From 01276b515366f624ebc13ec74b81c7e7f5cc07eb Mon Sep 17 00:00:00 2001
From: Philippe Tillet <ptillet@g.harvard.edu>
Date: Tue, 20 Jul 2021 17:58:06 -0400
Subject: [PATCH] [FRONTEND] Added compilation flag to force use of `.nc` cache
 modifier (#134)

in DRAM loads. /!\ USE CAREFULLY - THIS CAN BREAK CORRECTNESS IF MISUSED
/!\
---
 include/triton/codegen/pass.h                |  2 +-
 include/triton/codegen/selection/generator.h |  7 +++++--
 lib/codegen/pass.cc                          |  4 ++--
 lib/codegen/selection/generator.cc           |  9 ++++++---
 python/src/triton.cc                         |  4 ++--
 python/triton/code_gen.py                    | 15 +++++++++------
 python/triton/ops/blocksparse/softmax.py     |  4 ++--
 7 files changed, 27 insertions(+), 18 deletions(-)

diff --git a/include/triton/codegen/pass.h b/include/triton/codegen/pass.h
index 94ba25a0f..ed37e0868 100644
--- a/include/triton/codegen/pass.h
+++ b/include/triton/codegen/pass.h
@@ -21,7 +21,7 @@ namespace codegen{
 
 // TODO:
 // There should be a proper pass manager there!

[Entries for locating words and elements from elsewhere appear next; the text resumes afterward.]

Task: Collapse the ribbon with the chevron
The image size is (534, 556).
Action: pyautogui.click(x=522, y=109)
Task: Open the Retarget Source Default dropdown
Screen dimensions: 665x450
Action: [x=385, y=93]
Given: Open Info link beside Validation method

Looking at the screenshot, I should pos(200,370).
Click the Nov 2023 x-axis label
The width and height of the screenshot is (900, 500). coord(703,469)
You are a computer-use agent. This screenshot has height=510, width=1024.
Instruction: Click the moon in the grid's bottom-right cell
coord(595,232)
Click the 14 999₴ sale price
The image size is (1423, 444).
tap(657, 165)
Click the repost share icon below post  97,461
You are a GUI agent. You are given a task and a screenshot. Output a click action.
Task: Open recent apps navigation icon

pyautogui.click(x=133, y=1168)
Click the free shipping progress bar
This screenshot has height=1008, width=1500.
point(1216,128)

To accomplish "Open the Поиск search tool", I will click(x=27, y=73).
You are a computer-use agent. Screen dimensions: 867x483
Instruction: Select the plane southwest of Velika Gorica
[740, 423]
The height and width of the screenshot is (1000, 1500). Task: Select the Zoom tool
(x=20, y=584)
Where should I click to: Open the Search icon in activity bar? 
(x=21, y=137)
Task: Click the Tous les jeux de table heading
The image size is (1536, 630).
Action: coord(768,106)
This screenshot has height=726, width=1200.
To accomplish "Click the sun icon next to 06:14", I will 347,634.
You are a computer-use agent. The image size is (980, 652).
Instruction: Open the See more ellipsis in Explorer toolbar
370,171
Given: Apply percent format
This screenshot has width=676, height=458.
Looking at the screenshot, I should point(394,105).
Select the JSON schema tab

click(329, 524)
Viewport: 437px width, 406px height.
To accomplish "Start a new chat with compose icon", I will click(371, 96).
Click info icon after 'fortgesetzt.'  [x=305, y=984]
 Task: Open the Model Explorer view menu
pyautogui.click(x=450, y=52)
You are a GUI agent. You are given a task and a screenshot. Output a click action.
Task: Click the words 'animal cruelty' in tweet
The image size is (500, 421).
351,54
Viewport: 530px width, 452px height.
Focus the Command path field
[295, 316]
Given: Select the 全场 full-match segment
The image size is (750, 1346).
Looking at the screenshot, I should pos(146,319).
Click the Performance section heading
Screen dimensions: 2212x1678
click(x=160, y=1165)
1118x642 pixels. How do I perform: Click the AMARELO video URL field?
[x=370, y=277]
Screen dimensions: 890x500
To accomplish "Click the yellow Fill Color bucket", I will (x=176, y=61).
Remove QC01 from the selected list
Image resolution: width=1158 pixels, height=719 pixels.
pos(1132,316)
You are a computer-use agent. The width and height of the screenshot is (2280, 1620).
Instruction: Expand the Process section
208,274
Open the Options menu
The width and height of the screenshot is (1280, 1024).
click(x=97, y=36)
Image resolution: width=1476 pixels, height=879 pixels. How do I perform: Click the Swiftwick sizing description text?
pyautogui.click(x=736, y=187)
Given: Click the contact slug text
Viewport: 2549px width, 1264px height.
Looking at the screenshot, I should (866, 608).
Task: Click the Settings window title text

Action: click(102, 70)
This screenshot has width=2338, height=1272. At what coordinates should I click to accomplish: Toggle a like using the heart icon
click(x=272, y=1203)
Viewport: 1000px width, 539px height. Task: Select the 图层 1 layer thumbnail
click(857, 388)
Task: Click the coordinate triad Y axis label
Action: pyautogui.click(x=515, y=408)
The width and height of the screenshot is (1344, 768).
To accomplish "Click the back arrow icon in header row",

-void add_passes_to_emit_bin(ir::module &ir, driver::device* dev, int num_warps, int num_stages,
+void add_passes_to_emit_bin(ir::module &ir, driver::device* dev, int num_warps, int num_stages, bool force_nc_cache,
                             driver::module*& mod, driver::kernel*& ker, size_t& shared_mem);
 
 
diff --git a/include/triton/codegen/selection/generator.h b/include/triton/codegen/selection/generator.h
index 8850b9f80..cd091d821 100644
--- a/include/triton/codegen/selection/generator.h
+++ b/include/triton/codegen/selection/generator.h
@@ -122,7 +122,8 @@ public:
             analysis::allocation *alloc,
             analysis::swizzle *swizzle,
             target *tgt,
-            unsigned num_warps);
+            unsigned num_warps,
+            bool force_nc_cache = false);
 
   void visit_value(ir::value* v);
   void visit_phi_node(ir::phi_node*);
@@ -208,9 +209,11 @@ private:
   analysis::align *alignment_;
   analysis::allocation *alloc_;
   Value *shmem_;
-  unsigned num_warps_;
   std::set<ir::value*> seen_;
 
+  unsigned num_warps_;
+  bool force_nc_cache_;
+
   std::map<analysis::data_layout*, Value*> offset_a_m_;
   std::map<analysis::data_layout*, Value*> offset_a_k_;
   std::map<analysis::data_layout*, Value*> offset_b_k_;
diff --git a/lib/codegen/pass.cc b/lib/codegen/pass.cc
index a88f4259e..ba4547d10 100644
--- a/lib/codegen/pass.cc
+++ b/lib/codegen/pass.cc
@@ -26,7 +26,7 @@ namespace codegen {
 
 // TODO:
 // There should be a proper pass manager there!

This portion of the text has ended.